We Can’t Fake It Anymore
In business, staging or controlling an experience requires a storefront or website with a team of employees as the performers and leadership directing it all. The audience sits in breathless anticipation, waiting to be dazzled.
Cue: action! And…what happened? Where did everybody go?
Today, social media platforms are the latest stage. Fans, customers and audiences are no longer limited to your storefront or website as the source of their primary experience. Even more significant, the audience does not need a director or your cast of performers.
Consumers can write their own scripts, direct the action and complete sales and provide their own services - without your permission. They can also switch hats, assuming the role of critic, to judge the quality of their fellow users and performers.
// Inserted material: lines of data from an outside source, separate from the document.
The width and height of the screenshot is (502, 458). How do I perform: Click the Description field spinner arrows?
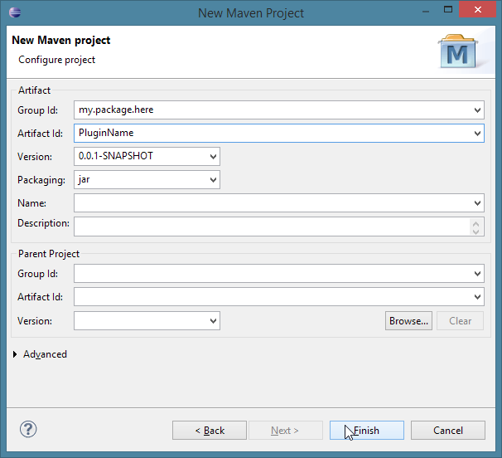[476, 226]
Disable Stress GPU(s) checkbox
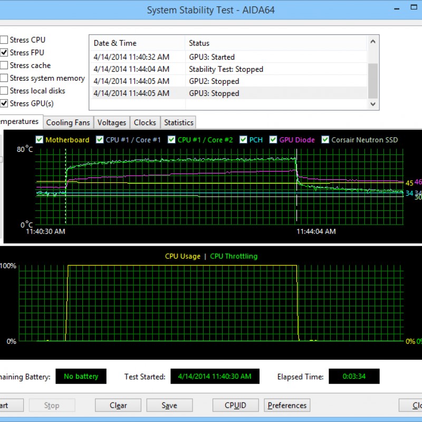The image size is (422, 422). (x=4, y=103)
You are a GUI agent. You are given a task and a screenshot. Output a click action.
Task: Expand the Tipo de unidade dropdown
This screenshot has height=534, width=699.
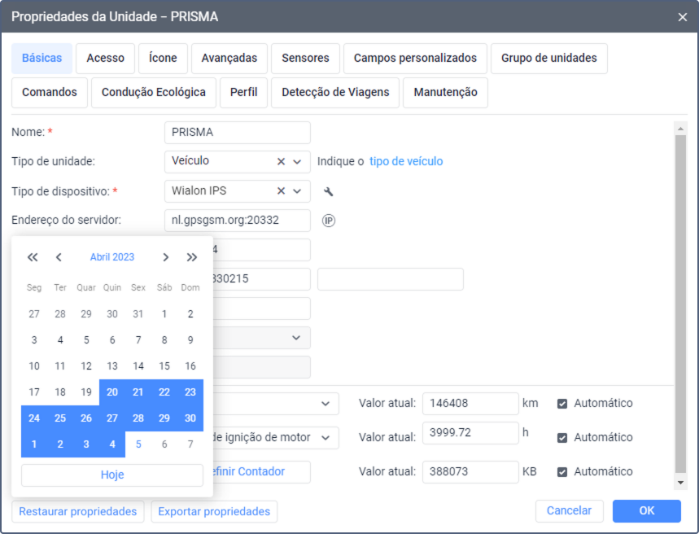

Armed with online rating tools, they can champion the best experiences and denigrate average or bad experiences.
Factoid: 70% of online consumers report taking advice from strangers. That means a fourteen year-old girl and her satirical video can have just as much influence as your million dollar ad campaign. Controlling information (the script) is a dead-end strategy, so why even bother?
Your audience wants an authentic experience–greater transparency, believable resources, and honest leaders, meaningful interactions with real people like themselves.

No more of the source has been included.